* _Document excerpt_
▼▼▼
PS: I didn't dare to hitch my Ford 4000 select-o-speed diesel to that poor old 45T!


----------



## Hayjosh

I had some good buddies up from Ohio, they come up every summer. Both car guys, but also city guys wholesomely ignorant to country living or doing hay. They've always been pretty inquisitive about my hay equipment and have wanted to put up some hay for several years. This past weekend the timing worked out just right that the small field next to my house was ready for second cutting. So these two, having never handled a bale of hay in their life, learned how to stack a wagon for the first time. They did 140 bales and I'm pretty sure it about killed them. But as you can see from the pictures, they did a nice job. I was sure to let them know that my 'regular help,' 15 year old twin brothers, will stack 400 bales in an afternoon and not blink.

They definitely had a newfound respect for those that do this work. Of course, I had a newfound respect for him for doing this with his shirt off, despite not heeding my warnings. It was good entertainment value for me on the tractor.


----------



## Vol

Funny, and your right, he needs to put his shirt back on. But, give them credit, most citified's would not even consider attempting this.

Regards, Mike


----------



## IH 1586

Vol said:


> She is a beauty....looks like a limo and I know she rides like one too!
> 
> Regards, Mike





paoutdoorsman said:


> She's a beauty Chris!


Thank you,

Very smooth driving tractor. Wife is in love with it and it may just stay here. Uncle only put on approx 30 hours a year on it, so it needed ran. He's had it for approx. 8 years. It is a repaint with unknown hours. Hour meter has 39,7xx. Tenths work and the xx just rock back and forth. Pretty sure all of it is inaccurate. Think when he was looking for a tractor the shiny paint drew him in. I'm more curious where it's been. Runs and sound great the only thing I miss is the hi/lo. Constantly trying to find it.


----------



## Hayman1

Hayjosh said:


> I had some good buddies up from Ohio, they come up every summer. Both car guys, but also city guys wholesomely ignorant to country living or doing hay. They've always been pretty inquisitive about my hay equipment and have wanted to put up some hay for several years. This past weekend the timing worked out just right that the small field next to my house was ready for second cutting. So these two, having never handled a bale of hay in their life, learned how to stack a wagon for the first time. They did 140 bales and I'm pretty sure it about killed them. But as you can see from the pictures, they did a nice job. I was sure to let them know that my 'regular help,' 15 year old twin brothers, will stack 400 bales in an afternoon and not blink.
▲▲▲
* _Source excerpt_
▼▼▼
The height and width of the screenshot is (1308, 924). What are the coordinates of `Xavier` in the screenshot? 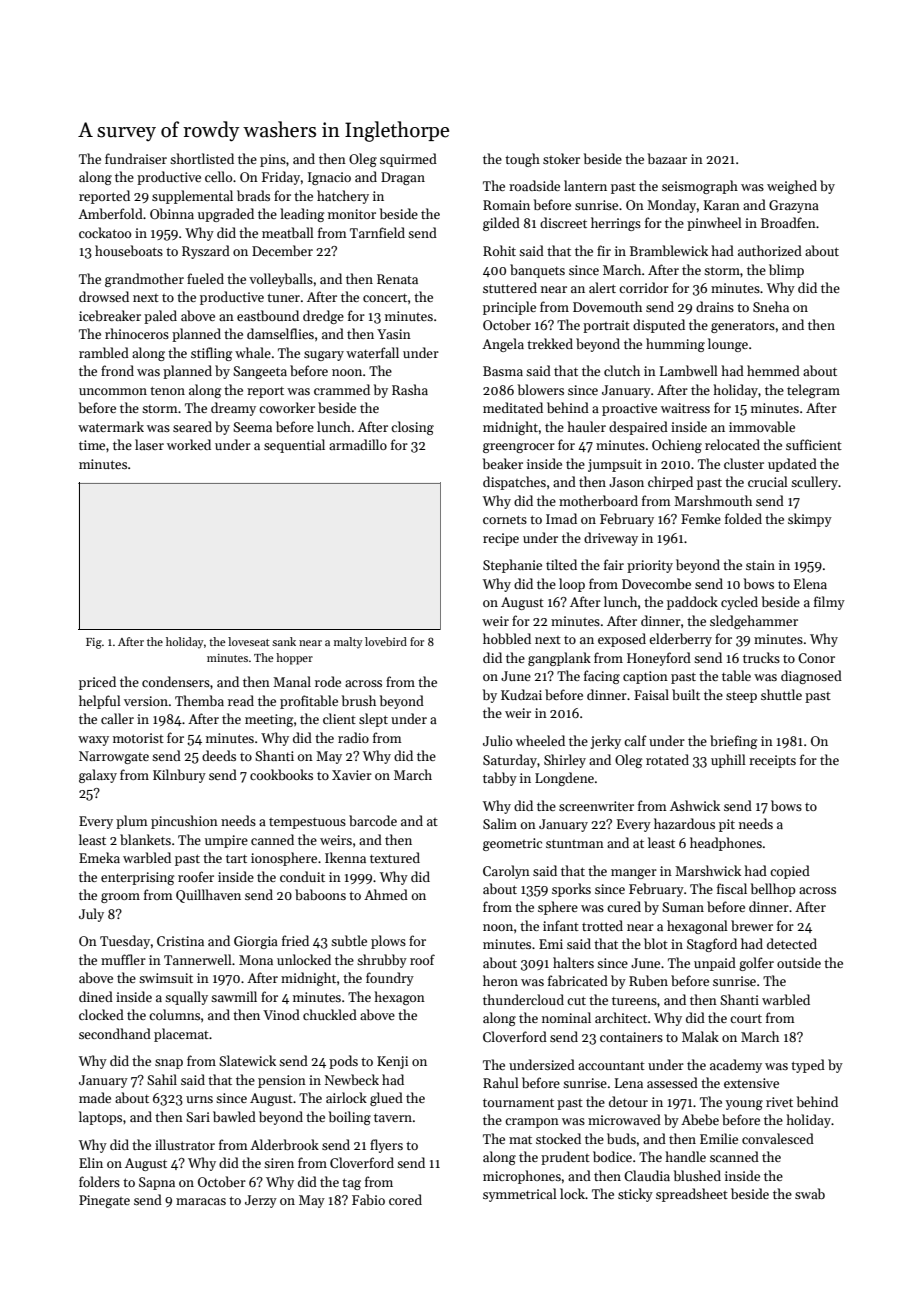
▲▲▲
* _Exercise set_
1. List every name that appears as a section header in the forum thread, in order.
2. Summarize the forum thread in two sentences.
3. Translate this sentence from the forum thread into Spanish: "They definitely had a newfound respect for those that do this work."

* _Responses_
1.
Hayjosh
Vol
IH 1586
Hayman1

2. Hayjosh's two friends from Ohio, city guys who had never handled a bale of hay, stacked 140 bales on a wagon during a second cutting and came away with a newfound respect for those who do this work. Vol gives them credit for trying, and IH 1586 describes a smooth-driving repainted tractor with unknown hours that had been owned by an uncle.

3. Definitivamente tenían un nuevo respeto por quienes hacen este trabajo.